[DATASET EXCERPTS — start]
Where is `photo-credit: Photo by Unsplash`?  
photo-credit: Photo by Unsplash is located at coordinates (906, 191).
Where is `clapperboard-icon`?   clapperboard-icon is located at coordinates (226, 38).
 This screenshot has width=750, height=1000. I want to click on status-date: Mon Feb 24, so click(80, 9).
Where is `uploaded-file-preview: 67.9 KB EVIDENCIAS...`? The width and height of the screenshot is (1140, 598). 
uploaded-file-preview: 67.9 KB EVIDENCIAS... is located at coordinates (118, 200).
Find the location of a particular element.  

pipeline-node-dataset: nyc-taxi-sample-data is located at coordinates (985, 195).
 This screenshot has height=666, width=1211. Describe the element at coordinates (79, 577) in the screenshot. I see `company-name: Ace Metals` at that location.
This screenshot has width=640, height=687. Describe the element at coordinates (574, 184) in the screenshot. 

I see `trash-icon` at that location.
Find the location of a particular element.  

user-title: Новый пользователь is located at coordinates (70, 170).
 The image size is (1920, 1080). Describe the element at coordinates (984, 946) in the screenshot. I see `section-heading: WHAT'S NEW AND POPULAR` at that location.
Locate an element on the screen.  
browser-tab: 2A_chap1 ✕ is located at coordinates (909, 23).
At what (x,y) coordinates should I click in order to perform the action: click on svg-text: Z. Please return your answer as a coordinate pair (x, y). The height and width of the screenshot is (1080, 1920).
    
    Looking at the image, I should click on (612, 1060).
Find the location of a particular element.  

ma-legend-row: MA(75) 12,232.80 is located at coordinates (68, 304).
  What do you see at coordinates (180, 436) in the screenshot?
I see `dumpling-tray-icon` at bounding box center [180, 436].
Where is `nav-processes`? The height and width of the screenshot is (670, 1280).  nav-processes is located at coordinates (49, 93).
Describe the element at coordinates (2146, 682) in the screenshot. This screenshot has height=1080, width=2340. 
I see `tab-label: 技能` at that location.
[DATASET EXCERPTS — finish]
EXERCISE DETAILS »
Copy out all the entries above again, putting "specific element" wherever "particular element" appears and keeping everything else the same.

WRITTEN REPLY »
Where is `photo-credit: Photo by Unsplash`?  
photo-credit: Photo by Unsplash is located at coordinates (906, 191).
Where is `clapperboard-icon`?   clapperboard-icon is located at coordinates (226, 38).
 This screenshot has width=750, height=1000. I want to click on status-date: Mon Feb 24, so click(80, 9).
Where is `uploaded-file-preview: 67.9 KB EVIDENCIAS...`? The width and height of the screenshot is (1140, 598). 
uploaded-file-preview: 67.9 KB EVIDENCIAS... is located at coordinates (118, 200).
Find the location of a specific element.  

pipeline-node-dataset: nyc-taxi-sample-data is located at coordinates (985, 195).
 This screenshot has height=666, width=1211. Describe the element at coordinates (79, 577) in the screenshot. I see `company-name: Ace Metals` at that location.
This screenshot has width=640, height=687. Describe the element at coordinates (574, 184) in the screenshot. 

I see `trash-icon` at that location.
Find the location of a specific element.  

user-title: Новый пользователь is located at coordinates (70, 170).
 The image size is (1920, 1080). Describe the element at coordinates (984, 946) in the screenshot. I see `section-heading: WHAT'S NEW AND POPULAR` at that location.
Locate an element on the screen.  
browser-tab: 2A_chap1 ✕ is located at coordinates (909, 23).
At what (x,y) coordinates should I click in order to perform the action: click on svg-text: Z. Please return your answer as a coordinate pair (x, y). The height and width of the screenshot is (1080, 1920).
    
    Looking at the image, I should click on (612, 1060).
Find the location of a specific element.  

ma-legend-row: MA(75) 12,232.80 is located at coordinates (68, 304).
  What do you see at coordinates (180, 436) in the screenshot?
I see `dumpling-tray-icon` at bounding box center [180, 436].
Where is `nav-processes`? The height and width of the screenshot is (670, 1280).  nav-processes is located at coordinates (49, 93).
Describe the element at coordinates (2146, 682) in the screenshot. This screenshot has height=1080, width=2340. 
I see `tab-label: 技能` at that location.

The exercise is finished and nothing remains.